My guess is to be completely exception-safe. For example:

	class Resource(T) {
		T* handle;
		this(...) { handle = acquireResource(...); }
		~this() { releaseResource(handle); }
	}

	class ResCollection {
		Resource!A resA;
		Resource!B resB;

		this() {
			resA = new Resource!A(...);
			resB = new Resource!B(...);
		}
	}

If an exception is thrown during the call to `new Resource!B`, the current behaviour is that resA is not destructed, so there may potentially be a resource leak.  The abovementioned compiler flag is to force destruction of resA in case resB fails to be initialized (i.e., as if you wrote `scope(failure) delete(resA);` after the `resA = ...` line).


T

-- 
Кто везде - тот нигде.
August 31, 2020
On Monday, 31 August 2020 at 20:34:23 UTC, H. S. Teoh wrote:
> My guess is to be completely exception-safe.

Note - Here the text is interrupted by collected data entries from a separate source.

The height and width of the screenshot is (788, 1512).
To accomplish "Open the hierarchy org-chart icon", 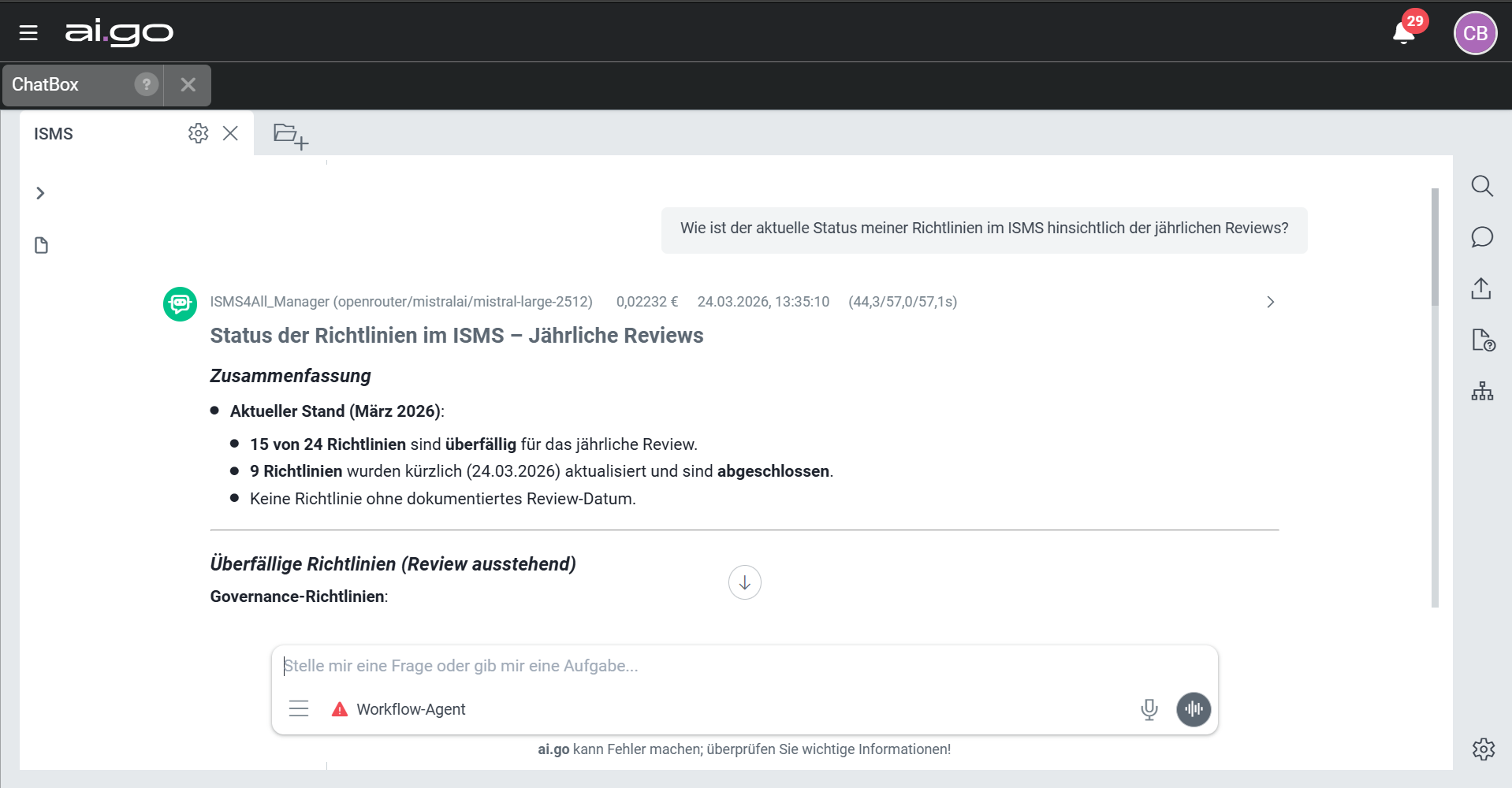I will (x=1481, y=391).
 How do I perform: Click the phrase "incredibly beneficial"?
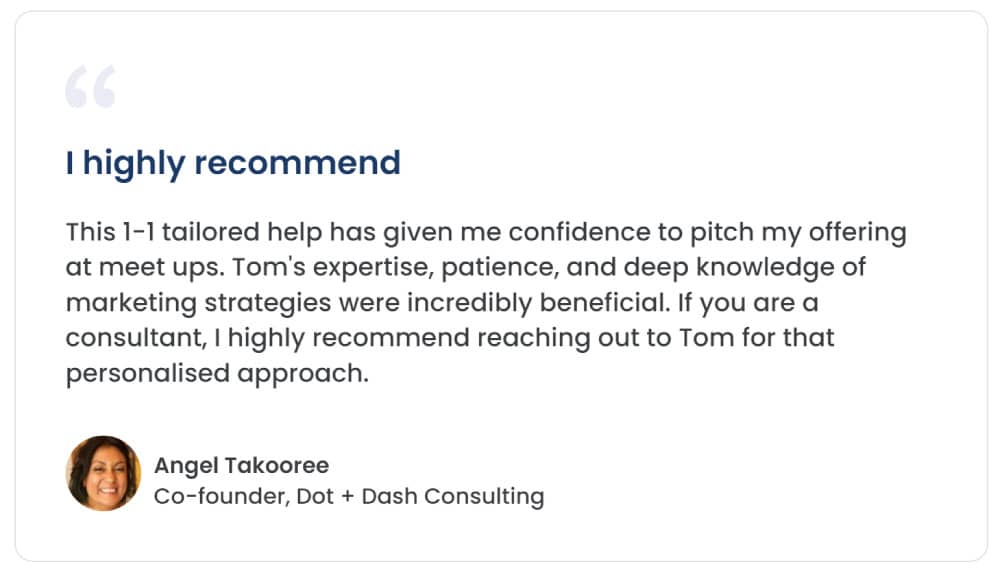click(x=536, y=303)

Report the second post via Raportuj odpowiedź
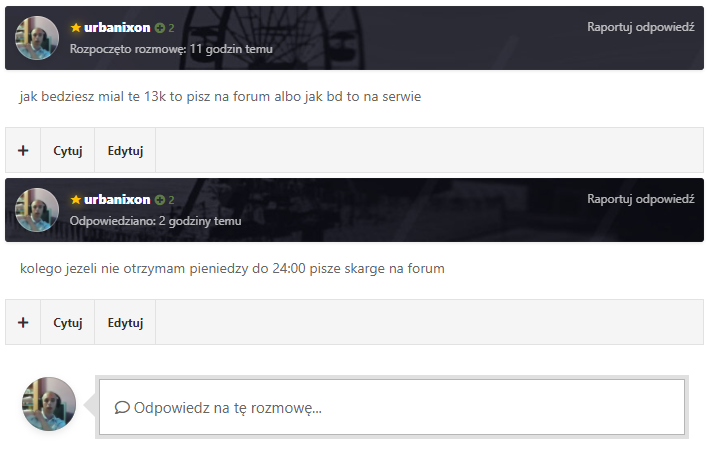tap(641, 199)
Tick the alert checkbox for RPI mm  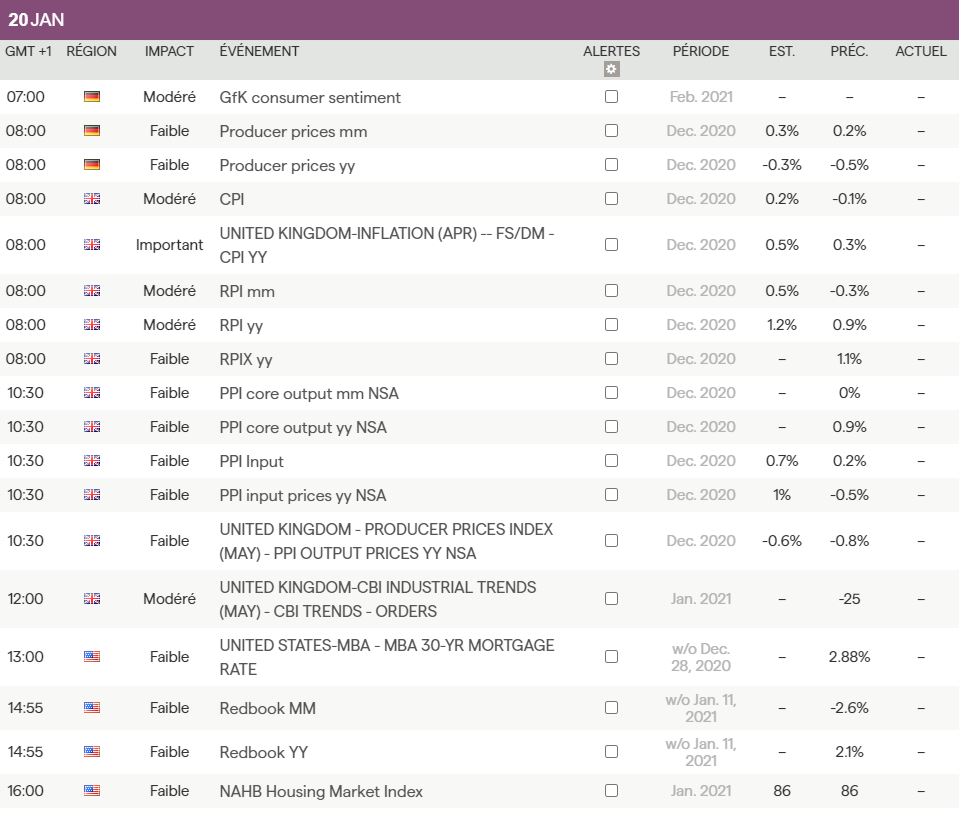(612, 291)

For example:

Nice. Thanks.
August 31, 2020
On Monday, 31 August 2020 at 20:22:02 UTC, Per Nordlöw wrote:
> I'd appreciate if somebody elaborated a bit on the purpose of the compiler flag
>
>     -preview=dtorfields       destruct fields of partially constructed objects

With this code:

struct S1 {
    this(int) {}
    ~this() {
        import std.stdio;
        writeln("~S1");
    }
}

struct S2 {
    S1 s1;
    S1 s2;
    this(int i) {
        s1 = S1(0);
        throw new Exception("");
        s2 = S1(0);
    }
}

void main() {
    S2 a = S2(2);
}

The current behavior is to not destruct the s1 and s2 fields, but -preview=dtorfields ensures they will be destructed. I kinda expected only s1 to be destructed above, but s2 follows it down the drain.